We'll be in Kauai for two weeks next year and we'll sure try one or both of the shrimp places, but I'm with you, love both Keoki's Paradise and Puka Dog. Since discovering Puka Dog (both on Oahu and Kauai) I've been playing around trying to duplicate their style of dogs.  I'm not quite there, but, close enough to bring back the memories.


----------



## Quimby4 (Jul 15, 2011)

california-bighorn said:


> We'll be in Kauai for two weeks next year and we'll sure try one or both of the shrimp places, but I'm with you, love both Keoki's Paradise and Puka Dog. Since discovering Puka Dog (both on Oahu and Kauai) I've been playing around trying to duplicate their style of dogs.  I'm not quite there, but, close enough to bring back the memories.



What do you like at Puka Dog?
I was thinking, Hot, with mango relish...my hubby like really hot...

What do you like at Keoki's?
Now that I have looked at the website, it reminds me of Lelani's and Hula in Whales Village....no wonder same owner...

Thx!


----------



## california-bighorn (Jul 15, 2011)

At Puka I like the mango relish and the sweet Hawaiian bread bun.  I think Kimo's in Lahaina is also owned by the same group that owns Keiko's.  Honestly, don't remember what we had at Keiko's, other than wife had some kind of fish, just that we totally enjoyed ourselves.


----------



## california-bighorn (Jul 15, 2011)

Sorry Duplicate


----------



## ouaifer (Jul 15, 2011)

BocaBum99 said:


> Is that in Kapaa by Pono Kai?



_Yes,  200 steps down the road._


----------



## Quimby4 (Jul 17, 2011)

One more question, well there could be more 

I just made reservations for dinner at The Beach House in Poipu for our last night.  Is there another restaurant we should consider for a romantic dinner for 2? The Beach House has mixed reviews.  We need to be within a few miles of Waiohai since the kids will have "movie night" :

We love sushi and I have yet to find any stellar sushi reviews for Kauai...


----------



## slip (Jul 17, 2011)

I'd like to know about a good sushi place on Kauai also but it has to serve not
just sushi.
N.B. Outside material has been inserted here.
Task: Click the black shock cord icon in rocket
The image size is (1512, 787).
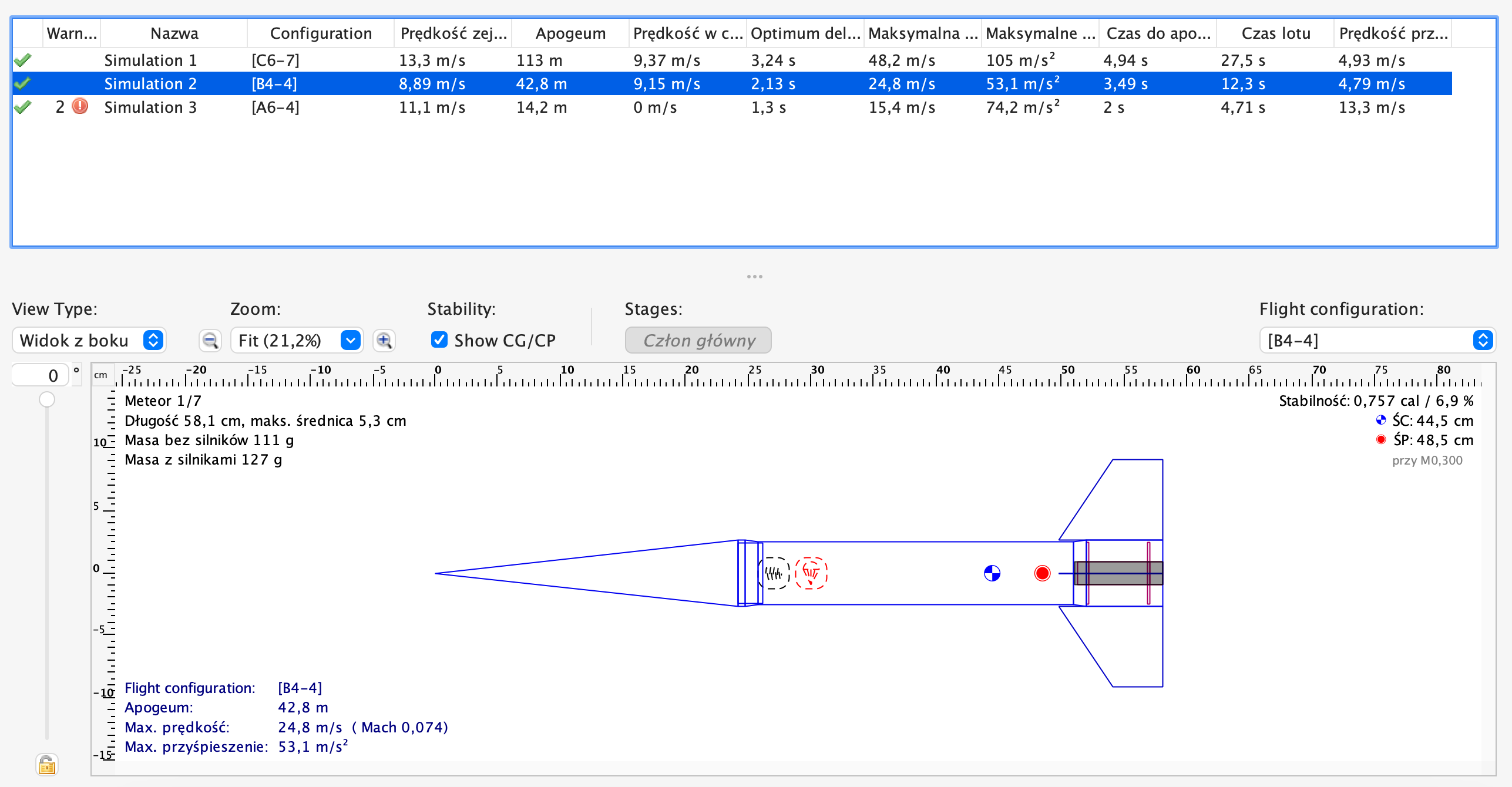Action: [774, 573]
My wife loves it and I can't stand it. She goes to sooo many places I
like so I owe her at least one.


----------



## Tiger (Jul 18, 2011)

I haven't seen any negative reviews on the Beach House.  It's noted as one of the "Most Romantic Restaurants in the World"  We've dined there 20+ times over the last 10 years.  Only complained about one serving in that time ( the ahi sushi)

The best spot on Kauai for sushi was at the Japanese restaurant at the Sheraton, currently being renovated


----------